**Aim of the task**
Copy the lines of the listing below verbatim, everything from the line containing "Task: Open the HR bookmark icon" down to the line containing "pos(253,46)", including both of those lines.

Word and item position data
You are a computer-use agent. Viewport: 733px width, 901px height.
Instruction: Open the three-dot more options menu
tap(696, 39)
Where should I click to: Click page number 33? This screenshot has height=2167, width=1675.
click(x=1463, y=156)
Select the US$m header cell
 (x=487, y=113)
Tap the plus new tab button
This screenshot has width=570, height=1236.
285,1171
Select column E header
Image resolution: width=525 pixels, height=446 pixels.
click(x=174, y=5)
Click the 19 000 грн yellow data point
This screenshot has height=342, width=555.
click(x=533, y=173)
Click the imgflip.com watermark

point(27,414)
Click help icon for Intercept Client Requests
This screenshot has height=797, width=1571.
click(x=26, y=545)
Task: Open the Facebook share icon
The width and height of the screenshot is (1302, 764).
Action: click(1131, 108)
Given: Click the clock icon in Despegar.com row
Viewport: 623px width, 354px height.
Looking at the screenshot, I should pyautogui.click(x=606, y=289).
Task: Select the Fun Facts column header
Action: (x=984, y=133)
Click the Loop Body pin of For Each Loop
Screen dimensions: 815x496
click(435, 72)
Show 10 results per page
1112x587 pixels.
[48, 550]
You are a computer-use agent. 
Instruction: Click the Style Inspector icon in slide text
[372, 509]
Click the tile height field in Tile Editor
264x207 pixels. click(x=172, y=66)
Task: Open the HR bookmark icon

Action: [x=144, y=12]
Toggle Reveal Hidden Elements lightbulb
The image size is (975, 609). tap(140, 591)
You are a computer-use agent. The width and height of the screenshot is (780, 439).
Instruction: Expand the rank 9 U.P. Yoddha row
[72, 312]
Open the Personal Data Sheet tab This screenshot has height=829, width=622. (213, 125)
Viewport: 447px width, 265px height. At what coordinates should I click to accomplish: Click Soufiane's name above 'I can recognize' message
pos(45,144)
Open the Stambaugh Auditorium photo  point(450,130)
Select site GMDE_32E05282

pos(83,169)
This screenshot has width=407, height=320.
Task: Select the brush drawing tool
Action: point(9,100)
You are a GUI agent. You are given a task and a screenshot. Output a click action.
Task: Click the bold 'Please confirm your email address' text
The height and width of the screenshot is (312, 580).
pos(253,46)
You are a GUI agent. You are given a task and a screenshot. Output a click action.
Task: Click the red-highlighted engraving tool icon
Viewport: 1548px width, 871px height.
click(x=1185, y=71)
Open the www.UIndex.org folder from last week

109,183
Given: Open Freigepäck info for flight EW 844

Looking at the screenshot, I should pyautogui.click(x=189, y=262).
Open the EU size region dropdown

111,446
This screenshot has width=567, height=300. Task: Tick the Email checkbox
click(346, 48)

**Answer**
Task: Open the HR bookmark icon

Action: [x=144, y=12]
Toggle Reveal Hidden Elements lightbulb
The image size is (975, 609). tap(140, 591)
You are a computer-use agent. The width and height of the screenshot is (780, 439).
Instruction: Expand the rank 9 U.P. Yoddha row
[72, 312]
Open the Personal Data Sheet tab This screenshot has height=829, width=622. (213, 125)
Viewport: 447px width, 265px height. At what coordinates should I click to accomplish: Click Soufiane's name above 'I can recognize' message
pos(45,144)
Open the Stambaugh Auditorium photo  point(450,130)
Select site GMDE_32E05282

pos(83,169)
This screenshot has width=407, height=320.
Task: Select the brush drawing tool
Action: point(9,100)
You are a GUI agent. You are given a task and a screenshot. Output a click action.
Task: Click the bold 'Please confirm your email address' text
The height and width of the screenshot is (312, 580).
pos(253,46)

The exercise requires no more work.